Clinicopathologic Unterschiede zwischen GEJ und Magenkarzinomen
Die klinisch-pathologische Merkmale dieser Fälle sind in Tabelle 1 zusammengefasst und anonymisiert klinischen Daten werden in einer zusätzlichen Datei (Weitere Datei 2: Tabelle S2) zur Verfügung gestellt. GEJ Karzinome wurden mit jüngeren Alter bei der Resektion verbunden sind, häufiger Darm-Typ und weniger häufig diffuse Histologie, häufigere p53-Überexpression und weniger häufigen Verlust der p53-Expression, häufigere Stadium III, seltener Stadium I und häufigere Rezidive. Das krankheitsfreie Überleben war signifikant schlechter bei Patienten mit GEJ Karzinomen (2A), obwohl die beiden Kohorten in Bezug auf die Gesamtüberlebenszeit (2B) statistisch nicht unterschiedlich waren. Weitere klinisch-pathologische Merkmale waren zwischen den Tumoren der beiden Standorte, darunter T-Stadium, Resektionsrand Beteiligung, ErbB2
Verstärkung und MMR Proteinverlust (Tabelle 1). Der Anteil der diffusen Karzinome in der Lauren-Klassifikation) war ähnlich zwischen den beiden Standorten. Eine Subgruppen-Analyse von nur Darm-Typ Karzinome zeigten persistente Unterschiede zwischen GEJ und Magenkarzinomen in das krankheitsfreie Überleben und p53-Expression.

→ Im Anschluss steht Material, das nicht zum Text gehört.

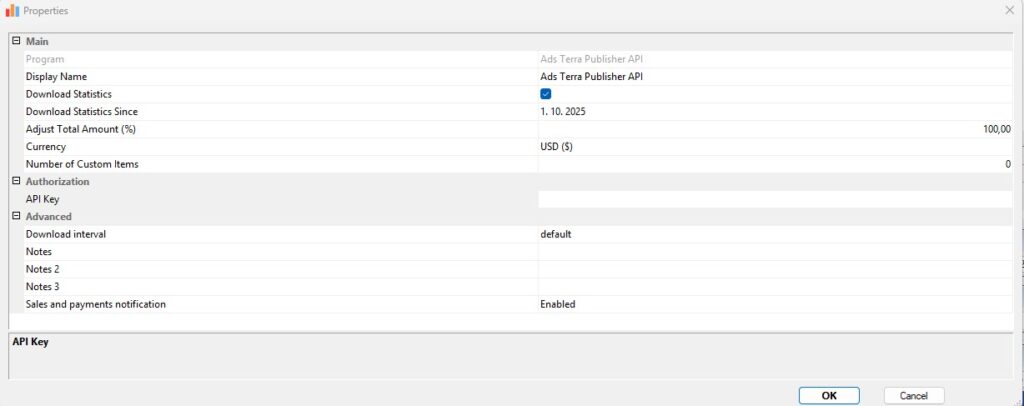Uncheck the Download Statistics checkbox
The height and width of the screenshot is (406, 1024).
pyautogui.click(x=546, y=94)
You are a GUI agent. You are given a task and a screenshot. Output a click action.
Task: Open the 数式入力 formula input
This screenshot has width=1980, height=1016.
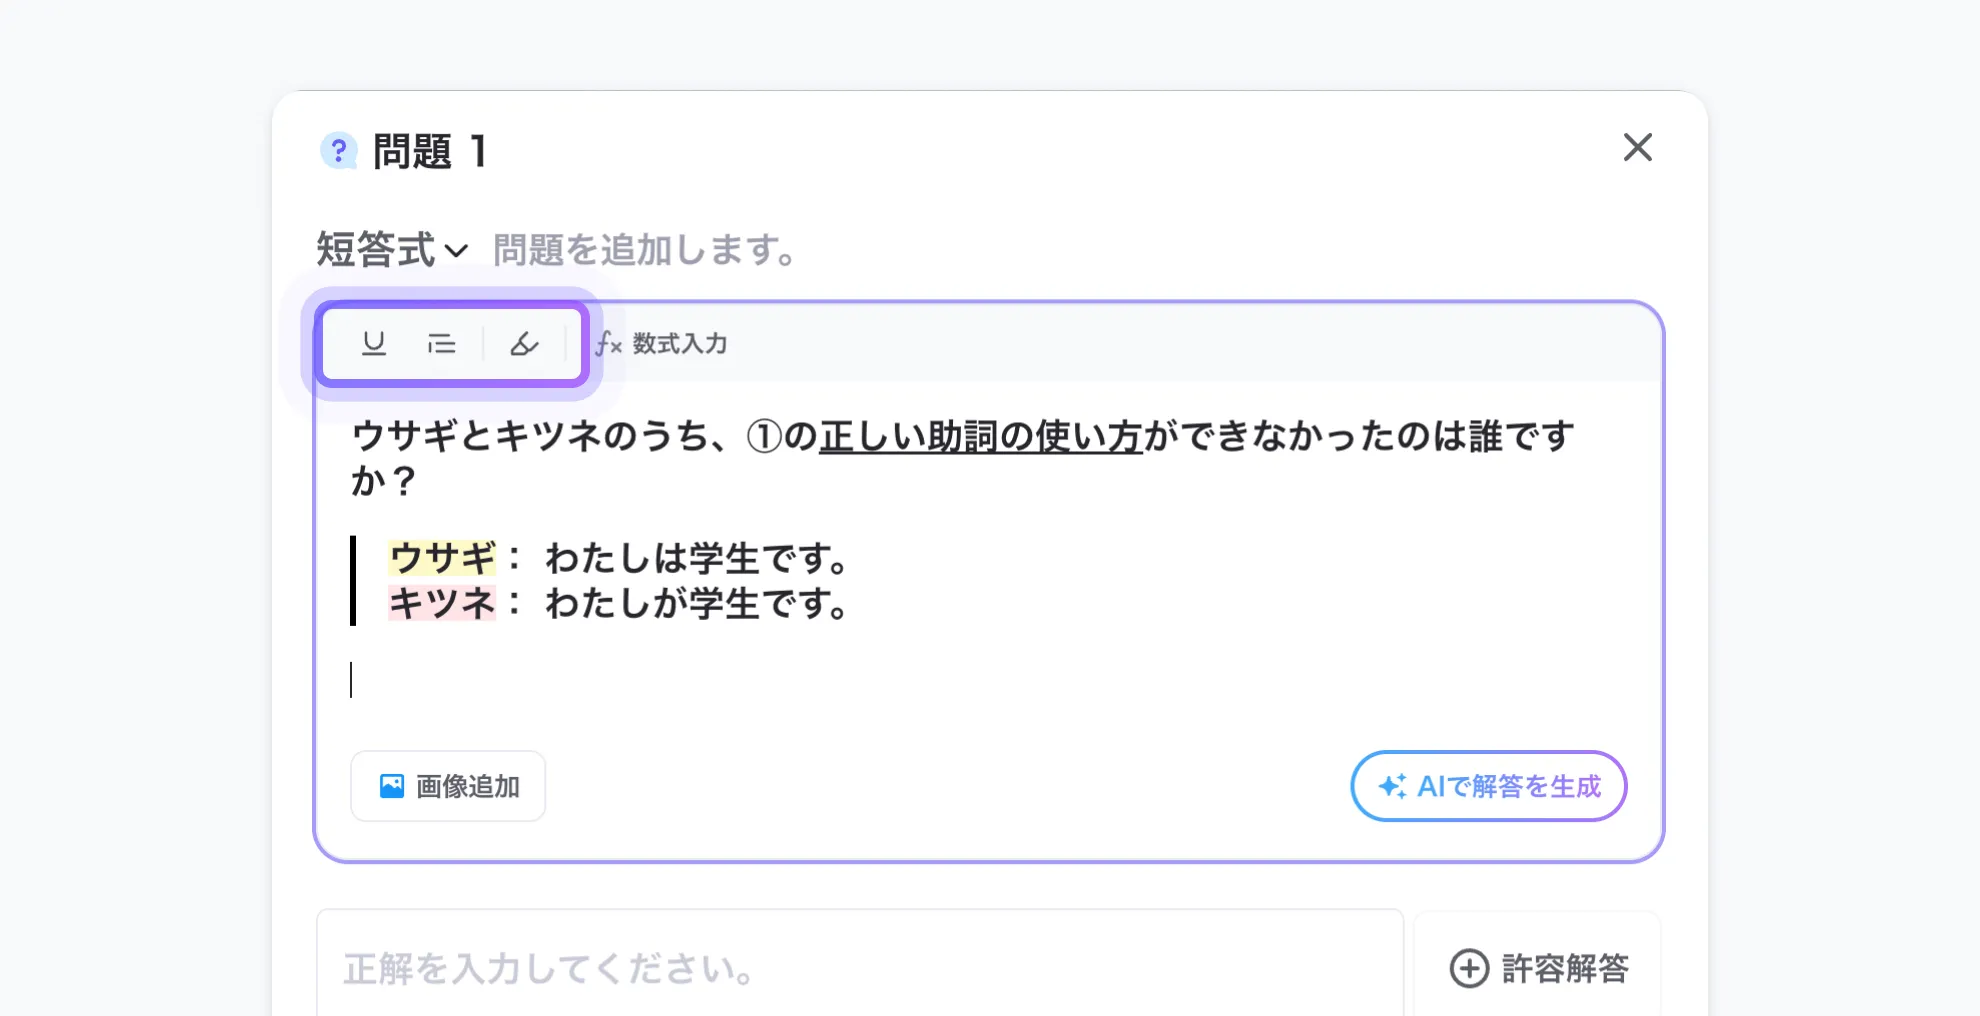[x=662, y=344]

Unterschiede in Alter, p53-Expression und das Ergebnis beibehalten, wenn nur Darm-Typ Karzinome Betrachtung als auch bei Tumoren in drei Subtypen geschichtet wurden (proximal nicht-diffuse, diffuse und distal nicht diffuse), wie von Shah et al vorgeschlagen. [16] (Weitere Datei 3: Tabelle S3) .Tabelle 1 Zusammenfassung der clinocopathologic Variablen in der klinisch-pathologische Variablen innerhalb Cardia und nicht-Cardia Adenokarzinome Kohorte
Clinicopathologic Variable gastroösophagealen Übergang
(n = 92)
Nicht-Cardia (n = 75)
Insgesamt (n = 167)
p
Alter (Mittelwert, Jahre)
61,5 + /- 9.6 [33-80]
66,3 +/- 11,9 [33-84]
63,7 +/- 10,9 [33-84]
0.001
Sex
0.297
Male
70 (76)
51 (68) 121
(73)
Weiblich
22 (24)
24 (32)
46 (27)
histologische Subtyp (Lauren)
0,008
Intestinale
65 (71) 36
(48)
101 (60)
Diffuse
15 (16)
26 (35)
41 (25)
Mixed
12 (13)
13 (17)
25 (15)
Stufe (AJCC)
0,031
IA-B
10 (11)
19 (25)
29 (17)
IIA-B
60 (65)
45 (60)
105 (63)
III-AC
22 (24)
11 (15)
33 (20) Wahlmöglichkeiten
0.415
gut differenzierten (G1)
4 (5)
10 (6)
mäßig differenzierten (G2)
39 (42)
25 (33)
64 (38)
schlecht differenzierten (G3)
47 (51)
46 (61)
93 (56)
Resektionsrandes
0.306
Unbeteiligten
74 (80)
65 (87)
139 (83)
Beteiligte
18 (20)
10 (13) 28
(17) ERBB2- Verstärkung
0.654
Absent
78 (85)
66 (88)
> 144 (86)
Präsentieren
14 (15)
9 (12)
23 (14)
BAF250a (ARID1A) Ausdruck
0.111
Intact
73 (79)
51 (68)
124 (74)
Absent
19 (21)
24 (32)
43 (26)
p53-Expression
2.8x10 -4
0 - abwesend
32 (35)
47 (63)
79 (47)
1 - normal (1-60%)
17 (19)
14 (19)
31 (19) 2
- erhöht (> 60%)
43 (47)
14 (19)
57 (34)
Mismatch-Reparaturproteine ​​
0.244
Intact
77 (84)
57 (76)
135 (80)
Abnormal
15 (16)
18 (24)
33 (20)
Anzahl der Rezidive
57 (62)
32 (43)
89 (53)
0,019
mediane progressionsfreie Überleben (Monate)
12
18
15
Anzahl der Todesfälle
69 (75)
48 (64)
117 (70)
0.130
Die mittlere Gesamtüberlebenszeit (Monate
) 18,0 23,0

20,0
Abbildung 2 Vergleich der krankheitsfreie Überleben und das Gesamtüberleben zwischen Patienten mit gastro-und Magenkarzinomen. A) Krankheit war freie Überleben signifikant schlechter für gastroösophagealen Karzinomen (durchgezogene Linien) im Vergleich zu Magen-Karzinome (gestrichelte Linien), Log-Rank-Test; p = 0,002, obwohl B) Gesamtüberlebenszeit nicht zwischen den beiden Krankheits Websites (Log-Rank-Test unterschied sich;. p = 0,225)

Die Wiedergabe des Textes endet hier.